WORK TO COMPLETE →
The answer must be every record below, reproduced exactly.

SUPPLIED ENTRIES →
=== Begin Enclosure ===

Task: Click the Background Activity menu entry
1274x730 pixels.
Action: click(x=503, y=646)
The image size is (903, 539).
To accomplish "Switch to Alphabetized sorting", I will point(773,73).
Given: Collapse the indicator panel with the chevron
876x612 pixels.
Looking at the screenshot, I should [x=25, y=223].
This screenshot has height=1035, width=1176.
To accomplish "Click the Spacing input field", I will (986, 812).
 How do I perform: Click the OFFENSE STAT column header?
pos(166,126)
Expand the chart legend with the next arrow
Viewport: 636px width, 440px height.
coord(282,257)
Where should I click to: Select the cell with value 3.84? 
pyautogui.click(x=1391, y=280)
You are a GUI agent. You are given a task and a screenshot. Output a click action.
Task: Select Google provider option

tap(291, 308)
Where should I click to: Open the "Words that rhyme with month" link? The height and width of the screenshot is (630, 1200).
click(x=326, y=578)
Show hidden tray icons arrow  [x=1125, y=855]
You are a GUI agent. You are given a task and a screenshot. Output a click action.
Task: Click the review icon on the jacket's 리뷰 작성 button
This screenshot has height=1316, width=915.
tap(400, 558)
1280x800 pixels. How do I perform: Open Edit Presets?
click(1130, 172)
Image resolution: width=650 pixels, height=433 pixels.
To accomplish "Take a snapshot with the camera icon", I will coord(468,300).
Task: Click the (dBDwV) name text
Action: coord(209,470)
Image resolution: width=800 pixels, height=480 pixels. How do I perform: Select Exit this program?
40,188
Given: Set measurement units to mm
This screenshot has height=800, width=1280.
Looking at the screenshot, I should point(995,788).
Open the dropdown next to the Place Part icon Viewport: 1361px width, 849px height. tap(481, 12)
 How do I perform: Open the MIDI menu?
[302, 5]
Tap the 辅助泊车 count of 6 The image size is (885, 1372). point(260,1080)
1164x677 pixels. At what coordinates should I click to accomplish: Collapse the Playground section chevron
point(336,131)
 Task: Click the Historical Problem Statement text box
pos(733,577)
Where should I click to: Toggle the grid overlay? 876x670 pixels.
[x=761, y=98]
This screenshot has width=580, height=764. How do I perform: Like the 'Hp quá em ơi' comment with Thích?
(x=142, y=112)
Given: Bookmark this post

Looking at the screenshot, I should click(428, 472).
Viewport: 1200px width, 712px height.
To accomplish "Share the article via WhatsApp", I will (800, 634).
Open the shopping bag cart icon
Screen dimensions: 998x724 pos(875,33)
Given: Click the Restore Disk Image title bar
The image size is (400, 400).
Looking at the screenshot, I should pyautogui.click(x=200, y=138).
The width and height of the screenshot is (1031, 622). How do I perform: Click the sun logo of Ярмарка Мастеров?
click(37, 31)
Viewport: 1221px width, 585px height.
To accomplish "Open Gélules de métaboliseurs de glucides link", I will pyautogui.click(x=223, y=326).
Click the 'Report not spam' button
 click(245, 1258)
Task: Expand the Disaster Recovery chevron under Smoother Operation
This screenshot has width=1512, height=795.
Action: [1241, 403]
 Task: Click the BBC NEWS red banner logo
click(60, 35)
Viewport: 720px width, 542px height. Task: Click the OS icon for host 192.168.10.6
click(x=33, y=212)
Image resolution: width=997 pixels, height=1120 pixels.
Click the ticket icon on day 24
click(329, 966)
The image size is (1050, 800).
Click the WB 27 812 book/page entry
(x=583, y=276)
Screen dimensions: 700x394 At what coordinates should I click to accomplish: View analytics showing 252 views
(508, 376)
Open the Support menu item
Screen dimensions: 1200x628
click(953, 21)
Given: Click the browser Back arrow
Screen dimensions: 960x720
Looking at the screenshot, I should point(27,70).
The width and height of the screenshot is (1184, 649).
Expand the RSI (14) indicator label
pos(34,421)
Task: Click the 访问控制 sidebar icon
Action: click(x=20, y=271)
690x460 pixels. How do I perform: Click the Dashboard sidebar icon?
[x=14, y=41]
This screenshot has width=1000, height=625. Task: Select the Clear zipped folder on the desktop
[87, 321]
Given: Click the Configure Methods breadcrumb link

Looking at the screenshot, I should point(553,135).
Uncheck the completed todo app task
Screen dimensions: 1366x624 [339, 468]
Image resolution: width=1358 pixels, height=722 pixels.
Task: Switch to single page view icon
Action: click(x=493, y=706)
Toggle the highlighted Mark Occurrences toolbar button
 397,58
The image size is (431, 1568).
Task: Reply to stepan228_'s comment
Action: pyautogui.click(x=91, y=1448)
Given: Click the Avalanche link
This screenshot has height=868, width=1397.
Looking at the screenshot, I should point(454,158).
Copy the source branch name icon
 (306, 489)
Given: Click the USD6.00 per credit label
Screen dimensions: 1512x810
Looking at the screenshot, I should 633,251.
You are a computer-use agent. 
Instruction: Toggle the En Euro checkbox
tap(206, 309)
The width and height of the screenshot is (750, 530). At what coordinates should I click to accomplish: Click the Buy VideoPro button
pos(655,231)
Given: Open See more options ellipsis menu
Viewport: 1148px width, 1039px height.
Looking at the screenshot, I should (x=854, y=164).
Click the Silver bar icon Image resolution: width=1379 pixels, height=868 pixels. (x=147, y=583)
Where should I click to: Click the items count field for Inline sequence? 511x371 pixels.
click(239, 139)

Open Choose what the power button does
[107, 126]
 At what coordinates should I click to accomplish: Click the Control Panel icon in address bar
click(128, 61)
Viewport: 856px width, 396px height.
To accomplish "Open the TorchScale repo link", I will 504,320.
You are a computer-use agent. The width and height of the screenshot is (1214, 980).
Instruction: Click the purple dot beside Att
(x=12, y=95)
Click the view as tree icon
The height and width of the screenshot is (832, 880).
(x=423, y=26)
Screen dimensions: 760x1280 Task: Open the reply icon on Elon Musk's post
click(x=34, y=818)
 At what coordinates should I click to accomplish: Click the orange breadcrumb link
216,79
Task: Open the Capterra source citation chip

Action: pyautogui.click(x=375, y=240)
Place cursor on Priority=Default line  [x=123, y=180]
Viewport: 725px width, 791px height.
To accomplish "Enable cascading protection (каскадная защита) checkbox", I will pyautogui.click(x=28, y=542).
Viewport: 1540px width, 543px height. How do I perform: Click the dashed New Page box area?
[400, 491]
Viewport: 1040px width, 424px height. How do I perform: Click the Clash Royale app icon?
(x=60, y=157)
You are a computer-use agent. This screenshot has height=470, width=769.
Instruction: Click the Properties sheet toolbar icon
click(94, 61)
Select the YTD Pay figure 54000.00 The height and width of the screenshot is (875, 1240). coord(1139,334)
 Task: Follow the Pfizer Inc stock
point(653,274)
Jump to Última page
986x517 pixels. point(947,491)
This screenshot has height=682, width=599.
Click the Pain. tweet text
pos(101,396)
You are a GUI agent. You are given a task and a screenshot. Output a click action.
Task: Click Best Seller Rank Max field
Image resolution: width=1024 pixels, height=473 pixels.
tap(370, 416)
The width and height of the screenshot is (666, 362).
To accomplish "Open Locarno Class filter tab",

=== End Enclosure ===

REPLY TO THE EXERCISE →
Task: Click the Background Activity menu entry
1274x730 pixels.
Action: click(x=503, y=646)
The image size is (903, 539).
To accomplish "Switch to Alphabetized sorting", I will point(773,73).
Given: Collapse the indicator panel with the chevron
876x612 pixels.
Looking at the screenshot, I should [x=25, y=223].
This screenshot has height=1035, width=1176.
To accomplish "Click the Spacing input field", I will (986, 812).
 How do I perform: Click the OFFENSE STAT column header?
pos(166,126)
Expand the chart legend with the next arrow
Viewport: 636px width, 440px height.
coord(282,257)
Where should I click to: Select the cell with value 3.84? 
pyautogui.click(x=1391, y=280)
You are a GUI agent. You are given a task and a screenshot. Output a click action.
Task: Select Google provider option

tap(291, 308)
Where should I click to: Open the "Words that rhyme with month" link? The height and width of the screenshot is (630, 1200).
click(x=326, y=578)
Show hidden tray icons arrow  [x=1125, y=855]
You are a GUI agent. You are given a task and a screenshot. Output a click action.
Task: Click the review icon on the jacket's 리뷰 작성 button
This screenshot has height=1316, width=915.
tap(400, 558)
1280x800 pixels. How do I perform: Open Edit Presets?
click(1130, 172)
Image resolution: width=650 pixels, height=433 pixels.
To accomplish "Take a snapshot with the camera icon", I will coord(468,300).
Task: Click the (dBDwV) name text
Action: coord(209,470)
Image resolution: width=800 pixels, height=480 pixels. How do I perform: Select Exit this program?
40,188
Given: Set measurement units to mm
This screenshot has height=800, width=1280.
Looking at the screenshot, I should point(995,788).
Open the dropdown next to the Place Part icon Viewport: 1361px width, 849px height. tap(481, 12)
 How do I perform: Open the MIDI menu?
[302, 5]
Tap the 辅助泊车 count of 6 The image size is (885, 1372). point(260,1080)
1164x677 pixels. At what coordinates should I click to accomplish: Collapse the Playground section chevron
point(336,131)
 Task: Click the Historical Problem Statement text box
pos(733,577)
Where should I click to: Toggle the grid overlay? 876x670 pixels.
[x=761, y=98]
This screenshot has width=580, height=764. How do I perform: Like the 'Hp quá em ơi' comment with Thích?
(x=142, y=112)
Given: Bookmark this post

Looking at the screenshot, I should click(428, 472).
Viewport: 1200px width, 712px height.
To accomplish "Share the article via WhatsApp", I will (800, 634).
Open the shopping bag cart icon
Screen dimensions: 998x724 pos(875,33)
Given: Click the Restore Disk Image title bar
The image size is (400, 400).
Looking at the screenshot, I should pyautogui.click(x=200, y=138).
The width and height of the screenshot is (1031, 622). How do I perform: Click the sun logo of Ярмарка Мастеров?
click(37, 31)
Viewport: 1221px width, 585px height.
To accomplish "Open Gélules de métaboliseurs de glucides link", I will pyautogui.click(x=223, y=326).
Click the 'Report not spam' button
 click(245, 1258)
Task: Expand the Disaster Recovery chevron under Smoother Operation
This screenshot has width=1512, height=795.
Action: [1241, 403]
 Task: Click the BBC NEWS red banner logo
click(60, 35)
Viewport: 720px width, 542px height. Task: Click the OS icon for host 192.168.10.6
click(x=33, y=212)
Image resolution: width=997 pixels, height=1120 pixels.
Click the ticket icon on day 24
click(329, 966)
The image size is (1050, 800).
Click the WB 27 812 book/page entry
(x=583, y=276)
Screen dimensions: 700x394 At what coordinates should I click to accomplish: View analytics showing 252 views
(508, 376)
Open the Support menu item
Screen dimensions: 1200x628
click(953, 21)
Given: Click the browser Back arrow
Screen dimensions: 960x720
Looking at the screenshot, I should point(27,70).
The width and height of the screenshot is (1184, 649).
Expand the RSI (14) indicator label
pos(34,421)
Task: Click the 访问控制 sidebar icon
Action: click(x=20, y=271)
690x460 pixels. How do I perform: Click the Dashboard sidebar icon?
[x=14, y=41]
This screenshot has width=1000, height=625. Task: Select the Clear zipped folder on the desktop
[87, 321]
Given: Click the Configure Methods breadcrumb link

Looking at the screenshot, I should point(553,135).
Uncheck the completed todo app task
Screen dimensions: 1366x624 [339, 468]
Image resolution: width=1358 pixels, height=722 pixels.
Task: Switch to single page view icon
Action: click(x=493, y=706)
Toggle the highlighted Mark Occurrences toolbar button
 397,58
The image size is (431, 1568).
Task: Reply to stepan228_'s comment
Action: pyautogui.click(x=91, y=1448)
Given: Click the Avalanche link
This screenshot has height=868, width=1397.
Looking at the screenshot, I should point(454,158).
Copy the source branch name icon
 (306, 489)
Given: Click the USD6.00 per credit label
Screen dimensions: 1512x810
Looking at the screenshot, I should 633,251.
You are a computer-use agent. 
Instruction: Toggle the En Euro checkbox
tap(206, 309)
The width and height of the screenshot is (750, 530). At what coordinates should I click to accomplish: Click the Buy VideoPro button
pos(655,231)
Given: Open See more options ellipsis menu
Viewport: 1148px width, 1039px height.
Looking at the screenshot, I should (x=854, y=164).
Click the Silver bar icon Image resolution: width=1379 pixels, height=868 pixels. (x=147, y=583)
Where should I click to: Click the items count field for Inline sequence? 511x371 pixels.
click(239, 139)

Open Choose what the power button does
[107, 126]
 At what coordinates should I click to accomplish: Click the Control Panel icon in address bar
click(128, 61)
Viewport: 856px width, 396px height.
To accomplish "Open the TorchScale repo link", I will 504,320.
You are a computer-use agent. The width and height of the screenshot is (1214, 980).
Instruction: Click the purple dot beside Att
(x=12, y=95)
Click the view as tree icon
The height and width of the screenshot is (832, 880).
(x=423, y=26)
Screen dimensions: 760x1280 Task: Open the reply icon on Elon Musk's post
click(x=34, y=818)
 At what coordinates should I click to accomplish: Click the orange breadcrumb link
216,79
Task: Open the Capterra source citation chip

Action: pyautogui.click(x=375, y=240)
Place cursor on Priority=Default line  [x=123, y=180]
Viewport: 725px width, 791px height.
To accomplish "Enable cascading protection (каскадная защита) checkbox", I will pyautogui.click(x=28, y=542).
Viewport: 1540px width, 543px height. How do I perform: Click the dashed New Page box area?
[400, 491]
Viewport: 1040px width, 424px height. How do I perform: Click the Clash Royale app icon?
(x=60, y=157)
You are a computer-use agent. This screenshot has height=470, width=769.
Instruction: Click the Properties sheet toolbar icon
click(94, 61)
Select the YTD Pay figure 54000.00 The height and width of the screenshot is (875, 1240). coord(1139,334)
 Task: Follow the Pfizer Inc stock
point(653,274)
Jump to Última page
986x517 pixels. point(947,491)
This screenshot has height=682, width=599.
Click the Pain. tweet text
pos(101,396)
You are a GUI agent. You are given a task and a screenshot. Output a click action.
Task: Click Best Seller Rank Max field
Image resolution: width=1024 pixels, height=473 pixels.
tap(370, 416)
The width and height of the screenshot is (666, 362).
To accomplish "Open Locarno Class filter tab",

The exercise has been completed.